ASSIGNMENT
Find the lines in these entries that include the word "axis" and state how many there are, with no other words.

EXTRACTED INFORMATION
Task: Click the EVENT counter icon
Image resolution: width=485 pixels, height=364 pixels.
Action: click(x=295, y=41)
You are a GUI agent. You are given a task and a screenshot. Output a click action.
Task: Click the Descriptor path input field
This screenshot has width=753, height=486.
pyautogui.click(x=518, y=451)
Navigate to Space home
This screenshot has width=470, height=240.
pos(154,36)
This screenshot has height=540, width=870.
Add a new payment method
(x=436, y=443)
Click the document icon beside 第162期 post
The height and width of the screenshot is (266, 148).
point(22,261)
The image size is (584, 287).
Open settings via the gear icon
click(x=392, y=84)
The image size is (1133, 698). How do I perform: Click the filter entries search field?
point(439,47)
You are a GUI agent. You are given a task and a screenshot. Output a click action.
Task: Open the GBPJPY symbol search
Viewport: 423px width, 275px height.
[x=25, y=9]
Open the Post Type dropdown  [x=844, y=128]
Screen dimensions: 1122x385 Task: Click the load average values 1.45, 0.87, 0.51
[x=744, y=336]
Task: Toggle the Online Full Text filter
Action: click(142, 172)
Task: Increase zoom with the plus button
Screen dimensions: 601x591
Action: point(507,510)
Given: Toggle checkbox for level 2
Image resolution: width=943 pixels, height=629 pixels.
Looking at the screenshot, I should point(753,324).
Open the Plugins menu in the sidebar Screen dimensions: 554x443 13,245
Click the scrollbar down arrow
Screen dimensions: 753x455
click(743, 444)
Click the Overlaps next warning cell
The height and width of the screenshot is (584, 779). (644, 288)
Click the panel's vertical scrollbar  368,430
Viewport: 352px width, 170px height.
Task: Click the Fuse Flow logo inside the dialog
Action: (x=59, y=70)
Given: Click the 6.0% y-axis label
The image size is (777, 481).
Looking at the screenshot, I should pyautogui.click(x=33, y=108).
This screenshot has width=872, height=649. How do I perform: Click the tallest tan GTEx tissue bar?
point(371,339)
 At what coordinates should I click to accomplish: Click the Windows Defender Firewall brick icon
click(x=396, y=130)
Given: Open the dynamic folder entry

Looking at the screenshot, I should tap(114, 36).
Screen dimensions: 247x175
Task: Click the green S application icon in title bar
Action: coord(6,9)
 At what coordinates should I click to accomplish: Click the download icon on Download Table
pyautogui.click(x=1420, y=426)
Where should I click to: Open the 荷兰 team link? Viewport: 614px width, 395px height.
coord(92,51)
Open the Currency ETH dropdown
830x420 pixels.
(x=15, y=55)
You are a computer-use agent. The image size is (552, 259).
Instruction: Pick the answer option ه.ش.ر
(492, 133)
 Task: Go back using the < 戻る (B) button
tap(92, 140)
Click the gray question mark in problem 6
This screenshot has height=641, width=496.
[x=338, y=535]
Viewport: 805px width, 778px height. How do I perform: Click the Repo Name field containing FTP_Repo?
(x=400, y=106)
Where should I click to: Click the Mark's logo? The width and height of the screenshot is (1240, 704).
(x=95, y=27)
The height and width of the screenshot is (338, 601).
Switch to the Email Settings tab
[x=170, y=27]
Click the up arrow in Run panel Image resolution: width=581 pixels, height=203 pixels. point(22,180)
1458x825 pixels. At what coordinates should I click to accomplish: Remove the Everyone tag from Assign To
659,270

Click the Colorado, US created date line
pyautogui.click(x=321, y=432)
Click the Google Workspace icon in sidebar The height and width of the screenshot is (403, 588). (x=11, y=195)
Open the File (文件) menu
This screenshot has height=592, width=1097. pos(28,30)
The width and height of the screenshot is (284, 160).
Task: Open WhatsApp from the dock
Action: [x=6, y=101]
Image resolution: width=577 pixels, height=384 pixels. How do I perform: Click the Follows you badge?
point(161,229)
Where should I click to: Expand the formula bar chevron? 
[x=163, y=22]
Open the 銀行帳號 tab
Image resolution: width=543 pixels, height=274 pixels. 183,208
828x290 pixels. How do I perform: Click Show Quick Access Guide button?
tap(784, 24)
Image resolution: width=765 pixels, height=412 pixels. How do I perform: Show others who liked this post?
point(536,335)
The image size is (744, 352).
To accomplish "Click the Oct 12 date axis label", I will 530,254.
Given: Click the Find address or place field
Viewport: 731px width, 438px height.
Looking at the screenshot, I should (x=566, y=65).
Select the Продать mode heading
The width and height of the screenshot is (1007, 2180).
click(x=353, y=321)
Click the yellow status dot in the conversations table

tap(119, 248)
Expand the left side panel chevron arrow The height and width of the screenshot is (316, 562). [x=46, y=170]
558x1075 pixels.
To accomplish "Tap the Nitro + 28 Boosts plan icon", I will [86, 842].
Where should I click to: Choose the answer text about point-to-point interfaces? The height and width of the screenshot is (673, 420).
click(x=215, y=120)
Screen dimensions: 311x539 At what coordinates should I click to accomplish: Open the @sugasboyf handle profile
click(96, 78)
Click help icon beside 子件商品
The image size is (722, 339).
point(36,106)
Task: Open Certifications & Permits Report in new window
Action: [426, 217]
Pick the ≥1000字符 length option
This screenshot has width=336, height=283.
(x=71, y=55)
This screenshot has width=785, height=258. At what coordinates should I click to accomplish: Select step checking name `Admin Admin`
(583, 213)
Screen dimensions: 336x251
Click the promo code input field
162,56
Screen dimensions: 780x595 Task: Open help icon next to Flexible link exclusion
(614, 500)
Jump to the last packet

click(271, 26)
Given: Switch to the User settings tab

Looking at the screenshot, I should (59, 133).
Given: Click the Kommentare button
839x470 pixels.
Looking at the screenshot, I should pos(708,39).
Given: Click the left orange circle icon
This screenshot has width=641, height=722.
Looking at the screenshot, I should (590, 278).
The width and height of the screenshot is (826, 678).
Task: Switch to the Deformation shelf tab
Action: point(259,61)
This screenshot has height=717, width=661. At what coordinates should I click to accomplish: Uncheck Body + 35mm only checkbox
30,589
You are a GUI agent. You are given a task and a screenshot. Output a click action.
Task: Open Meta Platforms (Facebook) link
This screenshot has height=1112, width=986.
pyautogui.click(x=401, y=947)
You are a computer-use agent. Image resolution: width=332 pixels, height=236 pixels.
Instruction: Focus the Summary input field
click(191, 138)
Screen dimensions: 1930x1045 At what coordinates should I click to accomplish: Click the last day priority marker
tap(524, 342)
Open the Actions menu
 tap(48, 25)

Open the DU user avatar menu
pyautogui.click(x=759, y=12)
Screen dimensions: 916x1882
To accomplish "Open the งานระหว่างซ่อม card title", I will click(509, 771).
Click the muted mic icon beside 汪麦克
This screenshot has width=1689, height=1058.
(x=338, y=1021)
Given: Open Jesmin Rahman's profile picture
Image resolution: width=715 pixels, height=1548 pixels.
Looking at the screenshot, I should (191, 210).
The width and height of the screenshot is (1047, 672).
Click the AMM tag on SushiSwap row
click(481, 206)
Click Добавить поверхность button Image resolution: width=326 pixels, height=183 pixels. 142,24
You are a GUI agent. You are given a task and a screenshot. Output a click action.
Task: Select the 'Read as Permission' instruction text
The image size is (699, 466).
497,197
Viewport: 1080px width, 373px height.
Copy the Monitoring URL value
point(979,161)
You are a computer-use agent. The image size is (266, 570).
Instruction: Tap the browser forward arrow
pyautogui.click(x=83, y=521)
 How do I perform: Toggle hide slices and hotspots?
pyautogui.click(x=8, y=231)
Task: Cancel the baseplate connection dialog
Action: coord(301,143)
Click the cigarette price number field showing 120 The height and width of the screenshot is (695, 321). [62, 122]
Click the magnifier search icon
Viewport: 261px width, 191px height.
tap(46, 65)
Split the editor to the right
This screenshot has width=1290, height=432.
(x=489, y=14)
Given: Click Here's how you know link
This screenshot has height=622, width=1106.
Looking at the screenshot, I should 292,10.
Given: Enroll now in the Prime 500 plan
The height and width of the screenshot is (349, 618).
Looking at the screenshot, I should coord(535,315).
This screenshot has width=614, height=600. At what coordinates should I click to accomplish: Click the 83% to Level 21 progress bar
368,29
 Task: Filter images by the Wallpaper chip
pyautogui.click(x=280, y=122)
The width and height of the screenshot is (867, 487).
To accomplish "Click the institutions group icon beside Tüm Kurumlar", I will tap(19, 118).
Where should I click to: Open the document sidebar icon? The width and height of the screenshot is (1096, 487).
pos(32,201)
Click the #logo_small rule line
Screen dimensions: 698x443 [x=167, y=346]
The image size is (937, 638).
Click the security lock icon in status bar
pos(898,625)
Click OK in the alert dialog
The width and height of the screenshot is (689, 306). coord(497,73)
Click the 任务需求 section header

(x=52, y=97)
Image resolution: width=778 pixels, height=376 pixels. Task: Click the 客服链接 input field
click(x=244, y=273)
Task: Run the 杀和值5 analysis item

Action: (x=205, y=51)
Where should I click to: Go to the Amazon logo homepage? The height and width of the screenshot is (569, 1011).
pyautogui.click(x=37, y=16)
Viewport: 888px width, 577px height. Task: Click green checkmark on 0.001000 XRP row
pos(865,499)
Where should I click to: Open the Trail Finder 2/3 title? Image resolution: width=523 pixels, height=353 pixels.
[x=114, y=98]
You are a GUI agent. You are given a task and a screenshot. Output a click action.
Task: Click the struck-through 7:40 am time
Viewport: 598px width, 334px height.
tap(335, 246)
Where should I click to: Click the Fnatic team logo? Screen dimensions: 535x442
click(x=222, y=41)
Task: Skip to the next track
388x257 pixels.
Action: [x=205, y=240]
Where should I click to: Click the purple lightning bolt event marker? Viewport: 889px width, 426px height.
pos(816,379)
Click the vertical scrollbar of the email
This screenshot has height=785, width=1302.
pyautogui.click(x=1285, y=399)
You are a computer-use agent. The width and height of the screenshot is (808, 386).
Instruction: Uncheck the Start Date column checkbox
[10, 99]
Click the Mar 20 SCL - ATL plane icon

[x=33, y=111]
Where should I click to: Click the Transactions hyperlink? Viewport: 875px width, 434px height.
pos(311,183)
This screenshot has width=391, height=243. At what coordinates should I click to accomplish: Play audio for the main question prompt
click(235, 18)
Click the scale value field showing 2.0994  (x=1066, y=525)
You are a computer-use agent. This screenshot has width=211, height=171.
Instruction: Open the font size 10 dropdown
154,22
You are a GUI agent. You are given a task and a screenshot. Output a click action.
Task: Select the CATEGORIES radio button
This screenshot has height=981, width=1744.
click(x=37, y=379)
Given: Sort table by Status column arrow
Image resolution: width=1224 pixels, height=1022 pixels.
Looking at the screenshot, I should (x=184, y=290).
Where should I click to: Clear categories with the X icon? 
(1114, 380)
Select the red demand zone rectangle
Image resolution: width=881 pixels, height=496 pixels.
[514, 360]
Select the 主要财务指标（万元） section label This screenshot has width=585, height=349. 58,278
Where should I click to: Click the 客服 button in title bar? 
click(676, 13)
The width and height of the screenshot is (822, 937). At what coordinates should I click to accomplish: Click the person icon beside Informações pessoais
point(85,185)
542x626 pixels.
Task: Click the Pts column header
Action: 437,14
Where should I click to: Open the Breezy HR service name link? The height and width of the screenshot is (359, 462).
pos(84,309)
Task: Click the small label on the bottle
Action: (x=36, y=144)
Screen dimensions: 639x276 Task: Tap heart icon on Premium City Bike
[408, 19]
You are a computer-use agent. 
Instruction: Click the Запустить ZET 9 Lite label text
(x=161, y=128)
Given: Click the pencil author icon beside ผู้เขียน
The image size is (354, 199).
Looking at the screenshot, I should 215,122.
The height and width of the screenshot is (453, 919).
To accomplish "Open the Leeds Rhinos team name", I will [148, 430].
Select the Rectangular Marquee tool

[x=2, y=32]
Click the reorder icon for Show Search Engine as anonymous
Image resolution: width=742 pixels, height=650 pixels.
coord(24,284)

COMPLETED TASK
2